»»

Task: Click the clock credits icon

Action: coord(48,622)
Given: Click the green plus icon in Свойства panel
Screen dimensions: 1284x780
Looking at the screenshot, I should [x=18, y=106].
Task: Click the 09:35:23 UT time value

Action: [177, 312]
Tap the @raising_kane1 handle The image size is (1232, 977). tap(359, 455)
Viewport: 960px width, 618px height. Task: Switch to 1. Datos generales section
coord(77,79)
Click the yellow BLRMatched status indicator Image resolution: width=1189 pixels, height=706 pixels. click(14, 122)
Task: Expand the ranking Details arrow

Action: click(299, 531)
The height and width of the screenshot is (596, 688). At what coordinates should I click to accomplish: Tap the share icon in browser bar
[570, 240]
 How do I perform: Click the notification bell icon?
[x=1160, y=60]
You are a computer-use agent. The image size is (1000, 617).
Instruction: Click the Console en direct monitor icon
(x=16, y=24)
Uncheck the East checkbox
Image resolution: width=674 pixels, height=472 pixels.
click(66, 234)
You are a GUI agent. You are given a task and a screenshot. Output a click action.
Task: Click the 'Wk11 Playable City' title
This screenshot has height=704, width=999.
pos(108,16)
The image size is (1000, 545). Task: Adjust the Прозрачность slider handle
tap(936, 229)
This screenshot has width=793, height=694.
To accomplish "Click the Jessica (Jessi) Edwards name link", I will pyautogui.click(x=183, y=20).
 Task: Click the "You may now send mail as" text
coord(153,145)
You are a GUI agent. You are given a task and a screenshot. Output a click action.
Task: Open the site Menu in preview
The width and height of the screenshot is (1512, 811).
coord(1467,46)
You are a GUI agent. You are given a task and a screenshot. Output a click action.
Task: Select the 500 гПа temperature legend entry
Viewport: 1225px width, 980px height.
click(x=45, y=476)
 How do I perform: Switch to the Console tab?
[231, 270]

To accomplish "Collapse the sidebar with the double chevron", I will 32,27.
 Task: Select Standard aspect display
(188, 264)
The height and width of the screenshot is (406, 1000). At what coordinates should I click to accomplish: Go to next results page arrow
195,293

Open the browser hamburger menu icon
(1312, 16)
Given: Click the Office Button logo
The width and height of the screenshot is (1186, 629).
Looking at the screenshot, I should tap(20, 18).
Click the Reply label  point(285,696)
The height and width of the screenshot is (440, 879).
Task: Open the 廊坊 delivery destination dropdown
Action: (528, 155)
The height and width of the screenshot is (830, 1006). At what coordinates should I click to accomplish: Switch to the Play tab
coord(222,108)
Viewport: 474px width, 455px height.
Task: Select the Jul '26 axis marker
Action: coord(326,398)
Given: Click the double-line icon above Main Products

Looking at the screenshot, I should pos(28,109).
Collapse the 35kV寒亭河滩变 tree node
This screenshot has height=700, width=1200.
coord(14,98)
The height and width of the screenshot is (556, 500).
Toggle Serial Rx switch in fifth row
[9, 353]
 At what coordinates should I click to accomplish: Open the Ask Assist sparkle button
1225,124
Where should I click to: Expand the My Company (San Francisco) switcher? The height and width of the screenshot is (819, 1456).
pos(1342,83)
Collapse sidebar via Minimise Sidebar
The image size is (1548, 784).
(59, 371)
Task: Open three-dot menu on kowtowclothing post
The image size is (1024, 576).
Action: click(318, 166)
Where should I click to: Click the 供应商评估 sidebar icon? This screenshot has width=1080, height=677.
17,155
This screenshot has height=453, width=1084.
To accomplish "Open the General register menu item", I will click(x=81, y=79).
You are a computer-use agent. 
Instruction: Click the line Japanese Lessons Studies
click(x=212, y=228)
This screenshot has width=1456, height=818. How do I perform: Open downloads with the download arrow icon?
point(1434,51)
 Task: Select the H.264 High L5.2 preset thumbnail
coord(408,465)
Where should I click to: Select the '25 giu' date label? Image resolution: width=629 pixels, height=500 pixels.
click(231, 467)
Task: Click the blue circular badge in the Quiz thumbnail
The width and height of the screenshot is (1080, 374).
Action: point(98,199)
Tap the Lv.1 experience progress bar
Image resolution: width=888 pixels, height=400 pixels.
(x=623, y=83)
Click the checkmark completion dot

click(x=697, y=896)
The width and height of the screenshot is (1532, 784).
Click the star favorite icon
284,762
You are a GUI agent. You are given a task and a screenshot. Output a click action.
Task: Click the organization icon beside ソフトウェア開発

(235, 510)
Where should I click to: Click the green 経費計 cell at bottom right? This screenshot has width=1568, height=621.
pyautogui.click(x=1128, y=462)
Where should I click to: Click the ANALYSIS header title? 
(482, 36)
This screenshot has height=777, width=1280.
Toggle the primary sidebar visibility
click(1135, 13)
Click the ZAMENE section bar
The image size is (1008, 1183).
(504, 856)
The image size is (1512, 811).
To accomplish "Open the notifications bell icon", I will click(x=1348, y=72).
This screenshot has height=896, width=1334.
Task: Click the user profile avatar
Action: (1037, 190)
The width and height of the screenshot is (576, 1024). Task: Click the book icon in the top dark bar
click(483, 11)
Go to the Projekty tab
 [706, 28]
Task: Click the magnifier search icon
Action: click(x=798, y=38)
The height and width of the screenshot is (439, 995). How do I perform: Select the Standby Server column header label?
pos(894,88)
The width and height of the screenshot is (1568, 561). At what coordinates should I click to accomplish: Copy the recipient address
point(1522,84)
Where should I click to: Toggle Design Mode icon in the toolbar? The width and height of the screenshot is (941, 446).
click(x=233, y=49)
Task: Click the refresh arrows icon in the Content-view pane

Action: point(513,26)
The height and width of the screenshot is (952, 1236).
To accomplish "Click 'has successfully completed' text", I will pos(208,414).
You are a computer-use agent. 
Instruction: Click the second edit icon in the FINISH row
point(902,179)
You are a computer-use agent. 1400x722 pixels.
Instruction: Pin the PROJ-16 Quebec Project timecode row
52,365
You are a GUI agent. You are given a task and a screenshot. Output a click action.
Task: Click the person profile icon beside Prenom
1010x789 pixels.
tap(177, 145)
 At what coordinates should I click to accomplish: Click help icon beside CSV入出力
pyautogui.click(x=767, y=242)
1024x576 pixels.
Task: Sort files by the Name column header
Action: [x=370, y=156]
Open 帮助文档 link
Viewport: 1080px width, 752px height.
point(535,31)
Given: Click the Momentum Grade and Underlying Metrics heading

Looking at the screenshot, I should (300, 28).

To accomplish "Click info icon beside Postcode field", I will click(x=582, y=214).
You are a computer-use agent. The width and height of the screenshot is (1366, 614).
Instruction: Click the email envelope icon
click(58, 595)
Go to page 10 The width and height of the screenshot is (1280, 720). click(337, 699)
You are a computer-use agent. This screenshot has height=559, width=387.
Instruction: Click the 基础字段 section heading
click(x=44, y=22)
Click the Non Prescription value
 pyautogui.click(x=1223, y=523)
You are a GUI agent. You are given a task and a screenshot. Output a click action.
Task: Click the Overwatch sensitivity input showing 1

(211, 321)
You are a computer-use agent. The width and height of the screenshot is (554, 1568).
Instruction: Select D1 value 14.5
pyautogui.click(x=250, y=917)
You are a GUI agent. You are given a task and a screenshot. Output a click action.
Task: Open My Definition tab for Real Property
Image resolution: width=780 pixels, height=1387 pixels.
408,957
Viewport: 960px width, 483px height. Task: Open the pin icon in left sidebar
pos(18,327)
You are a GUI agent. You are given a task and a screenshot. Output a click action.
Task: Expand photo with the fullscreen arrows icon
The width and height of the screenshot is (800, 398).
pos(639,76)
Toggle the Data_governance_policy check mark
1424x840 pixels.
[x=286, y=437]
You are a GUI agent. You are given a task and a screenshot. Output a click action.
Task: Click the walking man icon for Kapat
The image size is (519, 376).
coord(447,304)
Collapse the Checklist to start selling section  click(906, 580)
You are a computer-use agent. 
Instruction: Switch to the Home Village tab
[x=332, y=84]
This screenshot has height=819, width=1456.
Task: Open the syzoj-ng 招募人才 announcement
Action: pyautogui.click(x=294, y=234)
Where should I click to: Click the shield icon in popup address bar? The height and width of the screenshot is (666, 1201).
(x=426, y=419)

««

Stated task: Could you copy out the entries word for word, from the very first line through the line that contains "coord(77,79)"?

Result of the exercise:
Task: Click the clock credits icon

Action: coord(48,622)
Given: Click the green plus icon in Свойства panel
Screen dimensions: 1284x780
Looking at the screenshot, I should [x=18, y=106].
Task: Click the 09:35:23 UT time value

Action: [177, 312]
Tap the @raising_kane1 handle The image size is (1232, 977). tap(359, 455)
Viewport: 960px width, 618px height. Task: Switch to 1. Datos generales section
coord(77,79)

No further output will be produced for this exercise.